## WORK INSTRUCTION
For this exercise, write each entry below out precisely and omit the pictures.

## INPUT MATERIAL
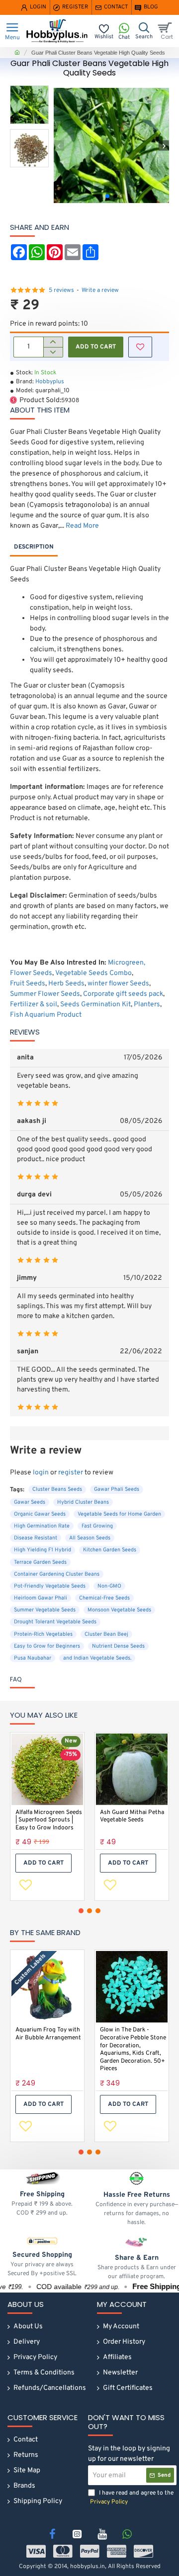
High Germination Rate (42, 1526)
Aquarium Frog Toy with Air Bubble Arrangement (48, 2034)
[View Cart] (166, 31)
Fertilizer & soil (33, 1004)
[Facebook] (52, 2534)
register (70, 1472)
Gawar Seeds (29, 1502)
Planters (147, 1004)
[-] (53, 352)
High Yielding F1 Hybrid (42, 1549)
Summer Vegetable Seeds (45, 1609)
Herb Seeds (66, 983)
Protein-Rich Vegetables (43, 1634)
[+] (53, 342)
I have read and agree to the (132, 2497)
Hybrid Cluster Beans (83, 1502)
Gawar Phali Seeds (116, 1489)
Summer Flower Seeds (45, 994)
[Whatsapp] (127, 2534)
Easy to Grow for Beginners (47, 1646)
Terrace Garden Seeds (40, 1562)
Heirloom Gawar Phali (40, 1598)
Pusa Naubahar (32, 1658)
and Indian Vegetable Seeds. (97, 1658)
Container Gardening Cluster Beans (56, 1574)
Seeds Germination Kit (95, 1004)
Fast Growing (97, 1526)
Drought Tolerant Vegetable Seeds (55, 1621)
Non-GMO (109, 1586)
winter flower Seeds (118, 983)
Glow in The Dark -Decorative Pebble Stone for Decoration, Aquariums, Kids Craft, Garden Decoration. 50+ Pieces (133, 2049)
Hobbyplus (49, 382)
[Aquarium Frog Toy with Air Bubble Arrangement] (47, 1986)
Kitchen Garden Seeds (109, 1549)
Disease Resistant (35, 1537)
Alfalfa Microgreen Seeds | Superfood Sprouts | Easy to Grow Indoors (48, 1820)
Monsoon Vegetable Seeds (119, 1609)
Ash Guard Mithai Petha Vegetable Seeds (132, 1816)
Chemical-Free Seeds (104, 1598)
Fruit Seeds (27, 983)
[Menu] (12, 31)
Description (34, 547)
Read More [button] (82, 526)
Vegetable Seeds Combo (93, 973)
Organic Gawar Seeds (40, 1514)
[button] (59, 145)
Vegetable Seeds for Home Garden (119, 1514)
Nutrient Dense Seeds (118, 1646)
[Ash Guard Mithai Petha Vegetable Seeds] (132, 1769)
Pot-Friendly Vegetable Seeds (50, 1586)
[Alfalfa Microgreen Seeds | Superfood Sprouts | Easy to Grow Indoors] (47, 1769)
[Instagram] (77, 2534)
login (41, 1472)
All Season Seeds (89, 1537)
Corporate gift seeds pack (123, 994)
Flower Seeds (31, 973)
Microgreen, (126, 963)
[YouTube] (102, 2534)
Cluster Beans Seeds (57, 1489)
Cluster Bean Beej (106, 1634)
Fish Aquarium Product (46, 1015)
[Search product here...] (143, 31)
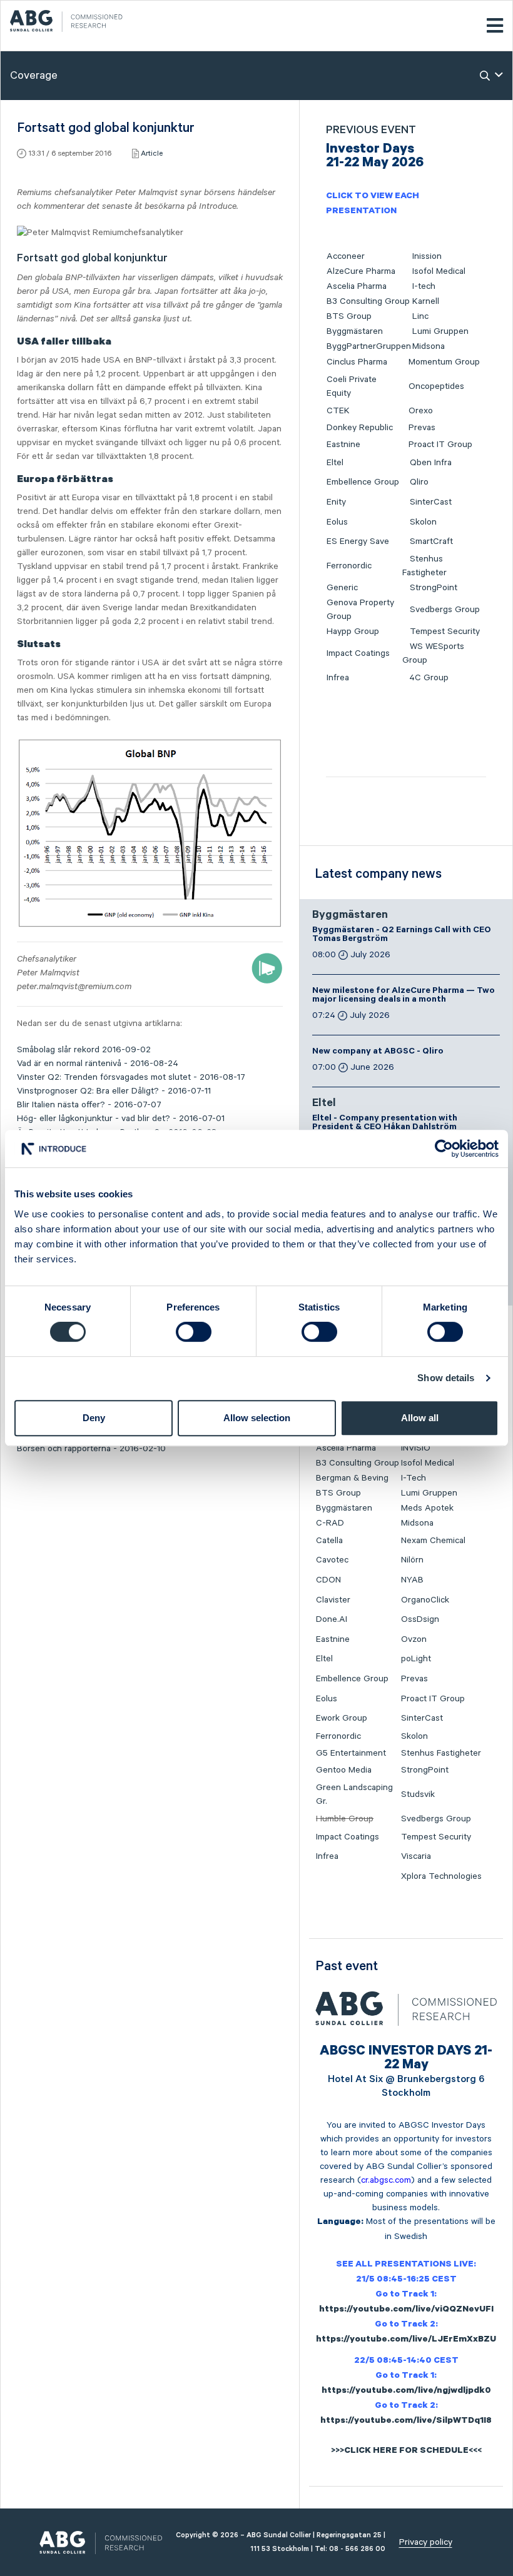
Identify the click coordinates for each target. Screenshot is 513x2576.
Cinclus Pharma (357, 362)
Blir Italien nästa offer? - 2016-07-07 (89, 1105)
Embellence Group (363, 482)
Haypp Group (353, 631)
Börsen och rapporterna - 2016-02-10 (91, 1449)
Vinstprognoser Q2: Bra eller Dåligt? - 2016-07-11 (114, 1091)
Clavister (333, 1600)
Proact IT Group (440, 445)
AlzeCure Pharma (361, 271)
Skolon (423, 522)
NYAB (412, 1580)
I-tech (423, 286)
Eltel (335, 463)
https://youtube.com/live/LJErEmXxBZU (406, 2340)
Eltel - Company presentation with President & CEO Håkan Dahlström (384, 1123)
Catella (329, 1541)
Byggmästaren (355, 331)
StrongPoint (433, 588)
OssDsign (420, 1619)
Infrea (338, 678)
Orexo (421, 411)
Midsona (428, 346)
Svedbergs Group (445, 610)
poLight (416, 1659)
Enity (336, 502)
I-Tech (413, 1478)
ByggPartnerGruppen (369, 346)
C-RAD (330, 1523)
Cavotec (332, 1560)
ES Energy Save (358, 541)
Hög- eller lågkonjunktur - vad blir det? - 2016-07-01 (121, 1119)
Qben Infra (431, 463)
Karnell (425, 301)
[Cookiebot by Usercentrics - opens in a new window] (444, 1148)
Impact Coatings (358, 653)
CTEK (338, 411)
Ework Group (341, 1718)
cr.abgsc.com (386, 2180)
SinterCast (431, 502)
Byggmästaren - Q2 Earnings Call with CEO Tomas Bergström (401, 935)
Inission (427, 256)
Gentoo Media (344, 1770)
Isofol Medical (438, 271)
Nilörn (412, 1560)
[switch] (193, 1332)
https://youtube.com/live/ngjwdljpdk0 (406, 2392)
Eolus (337, 522)
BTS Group (349, 316)
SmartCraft (431, 541)
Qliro (419, 482)
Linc (420, 316)
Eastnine (343, 445)
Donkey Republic (360, 428)
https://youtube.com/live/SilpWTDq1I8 (406, 2422)
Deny (94, 1417)
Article (152, 153)
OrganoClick (425, 1600)
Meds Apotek (427, 1508)
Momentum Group (444, 362)
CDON (328, 1580)
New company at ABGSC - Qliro (378, 1052)
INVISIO (415, 1448)
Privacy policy (425, 2542)
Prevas (422, 428)
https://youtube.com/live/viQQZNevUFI (406, 2310)
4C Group (429, 678)
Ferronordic (349, 566)
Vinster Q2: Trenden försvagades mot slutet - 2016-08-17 (131, 1077)
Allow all (420, 1417)
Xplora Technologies (441, 1876)
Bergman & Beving (352, 1478)
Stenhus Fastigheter (441, 1753)
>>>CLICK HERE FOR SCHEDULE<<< (406, 2452)
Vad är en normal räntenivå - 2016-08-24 (97, 1064)
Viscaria (416, 1856)
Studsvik (418, 1794)
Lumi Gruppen (440, 331)
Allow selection (256, 1417)
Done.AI (331, 1619)
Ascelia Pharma (357, 286)
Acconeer (346, 256)
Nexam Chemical (433, 1541)
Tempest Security (445, 631)
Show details (445, 1377)
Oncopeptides (436, 386)
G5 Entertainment (351, 1753)
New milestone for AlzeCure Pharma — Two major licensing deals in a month (403, 996)
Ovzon (414, 1639)
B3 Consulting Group (368, 301)
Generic (342, 588)
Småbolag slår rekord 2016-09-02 (84, 1050)
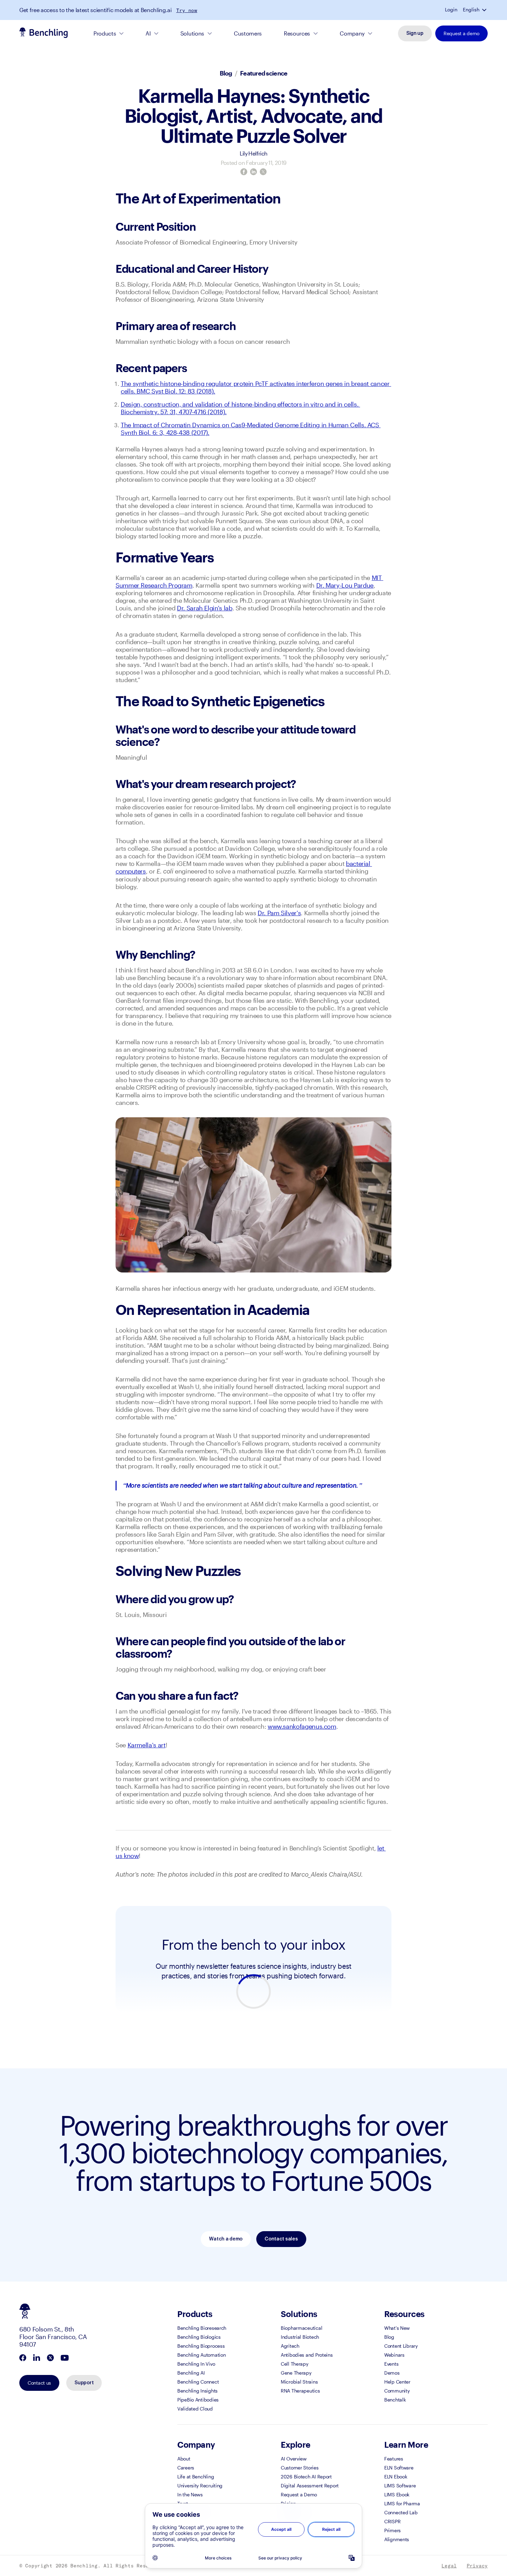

## TASK OUTPUT
High Germination Rate (42, 1526)
Aquarium Frog Toy with Air Bubble Arrangement (48, 2034)
[View Cart] (166, 31)
Fertilizer & soil (33, 1004)
[Facebook] (52, 2534)
register (70, 1472)
Gawar Seeds (29, 1502)
Planters (147, 1004)
[-] (53, 352)
High Yielding F1 Hybrid (42, 1549)
Summer Vegetable Seeds (45, 1609)
Herb Seeds (66, 983)
Protein-Rich Vegetables (43, 1634)
[+] (53, 342)
I have read and agree to the (132, 2497)
Hybrid Cluster Beans (83, 1502)
Gawar Phali Seeds (116, 1489)
Summer Flower Seeds (45, 994)
[Whatsapp] (127, 2534)
Easy to Grow for Beginners (47, 1646)
Terrace Garden Seeds (40, 1562)
Heirloom Gawar Phali (40, 1598)
Pusa Naubahar (32, 1658)
and Indian Vegetable Seeds. (97, 1658)
Container Gardening Cluster Beans (56, 1574)
Seeds Germination Kit (95, 1004)
Fast Growing (97, 1526)
Drought Tolerant Vegetable Seeds (55, 1621)
Non-GMO (109, 1586)
winter flower Seeds (118, 983)
Glow in The Dark -Decorative Pebble Stone for Decoration, Aquariums, Kids Craft, Garden Decoration. 50+ Pieces (133, 2049)
Hobbyplus (49, 382)
[Aquarium Frog Toy with Air Bubble Arrangement] (47, 1986)
Kitchen Garden Seeds (109, 1549)
Disease Resistant (35, 1537)
Alfalfa Microgreen Seeds | Superfood Sprouts | Easy to Grow Indoors (48, 1820)
Monsoon Vegetable Seeds (119, 1609)
Ash Guard Mithai Petha Vegetable Seeds (132, 1816)
Chemical-Free Seeds (104, 1598)
Fruit Seeds (27, 983)
[Menu] (12, 31)
Description (34, 547)
Read More [button] (82, 526)
Vegetable Seeds Combo (93, 973)
Organic Gawar Seeds (40, 1514)
[button] (59, 145)
Vegetable Seeds for Home Garden (119, 1514)
Nutrient Dense Seeds (118, 1646)
[Ash Guard Mithai Petha Vegetable Seeds] (132, 1769)
Pot-Friendly Vegetable Seeds (50, 1586)
[Alfalfa Microgreen Seeds | Superfood Sprouts | Easy to Grow Indoors] (47, 1769)
[Instagram] (77, 2534)
login (41, 1472)
All Season Seeds (89, 1537)
Corporate gift seeds pack (123, 994)
Flower Seeds (31, 973)
Microgreen, (126, 963)
[YouTube] (102, 2534)
Cluster Beans Seeds (57, 1489)
Cluster Bean Beej (106, 1634)
Fish Aquarium Product (46, 1015)
[Search product here...] (143, 31)
Identify the click coordinates for each target. Screenshot is 513x2576.
Cinclus Pharma (357, 362)
Blir Italien nästa offer? - 2016-07-07 (89, 1105)
Embellence Group (363, 482)
Haypp Group (353, 631)
Börsen och rapporterna - 2016-02-10 (91, 1449)
Vinstprognoser Q2: Bra eller Dåligt? - 2016-07-11 (114, 1091)
Clavister (333, 1600)
Proact IT Group (440, 445)
AlzeCure Pharma (361, 271)
Skolon (423, 522)
NYAB (412, 1580)
I-tech (423, 286)
Eltel (335, 463)
https://youtube.com/live/LJErEmXxBZU (406, 2340)
Eltel - Company presentation with President & CEO Håkan Dahlström (384, 1123)
Catella (329, 1541)
Byggmästaren (355, 331)
StrongPoint (433, 588)
OssDsign (420, 1619)
Infrea (338, 678)
Orexo (421, 411)
Midsona (428, 346)
Svedbergs Group (445, 610)
poLight (416, 1659)
Enity (336, 502)
I-Tech (413, 1478)
ByggPartnerGruppen (369, 346)
C-RAD (330, 1523)
Cavotec (332, 1560)
ES Energy Save (358, 541)
Hög- eller lågkonjunktur - vad blir det? - 2016-07-01 (121, 1119)
Qben Infra (431, 463)
Karnell (425, 301)
[Cookiebot by Usercentrics - opens in a new window] (444, 1148)
Impact Coatings (358, 653)
CTEK (338, 411)
Ework Group (341, 1718)
cr.abgsc.com (386, 2180)
SinterCast (431, 502)
Byggmästaren - Q2 Earnings Call with CEO Tomas Bergström (401, 935)
Inission (427, 256)
Gentoo Media (344, 1770)
Isofol Medical (438, 271)
Nilörn (412, 1560)
[switch] (193, 1332)
https://youtube.com/live/ngjwdljpdk0 (406, 2392)
Eolus (337, 522)
BTS Group (349, 316)
SmartCraft (431, 541)
Qliro (419, 482)
Linc (420, 316)
Eastnine (343, 445)
Donkey Republic (360, 428)
https://youtube.com/live/SilpWTDq1I8 (406, 2422)
Deny (94, 1417)
Article (152, 153)
OrganoClick (425, 1600)
Meds Apotek (427, 1508)
Momentum Group (444, 362)
CDON (328, 1580)
New company at ABGSC - Qliro (378, 1052)
INVISIO (415, 1448)
Privacy policy (425, 2542)
Prevas (422, 428)
https://youtube.com/live/viQQZNevUFI (406, 2310)
4C Group (429, 678)
Ferronordic (349, 566)
Vinster Q2: Trenden försvagades mot slutet - 2016-08-17 (131, 1077)
Allow all (420, 1417)
Xplora Technologies (441, 1876)
Bergman & Beving (352, 1478)
Stenhus Fastigheter (441, 1753)
>>>CLICK HERE FOR SCHEDULE<<< (406, 2452)
Vad är en normal räntenivå - 2016-08-24 (97, 1064)
Viscaria (416, 1856)
Studsvik (418, 1794)
Lumi Gruppen (440, 331)
Allow selection (256, 1417)
Done.AI (331, 1619)
Ascelia Pharma (357, 286)
Acconeer (346, 256)
Nexam Chemical (433, 1541)
Tempest Security (445, 631)
Show details (445, 1377)
Oncopeptides (436, 386)
G5 Entertainment (351, 1753)
New milestone for AlzeCure Pharma — Two major licensing deals in a month (403, 996)
Ovzon (414, 1639)
B3 Consulting Group (368, 301)
Generic (342, 588)
Småbolag slår rekord 2016-09-02 (84, 1050)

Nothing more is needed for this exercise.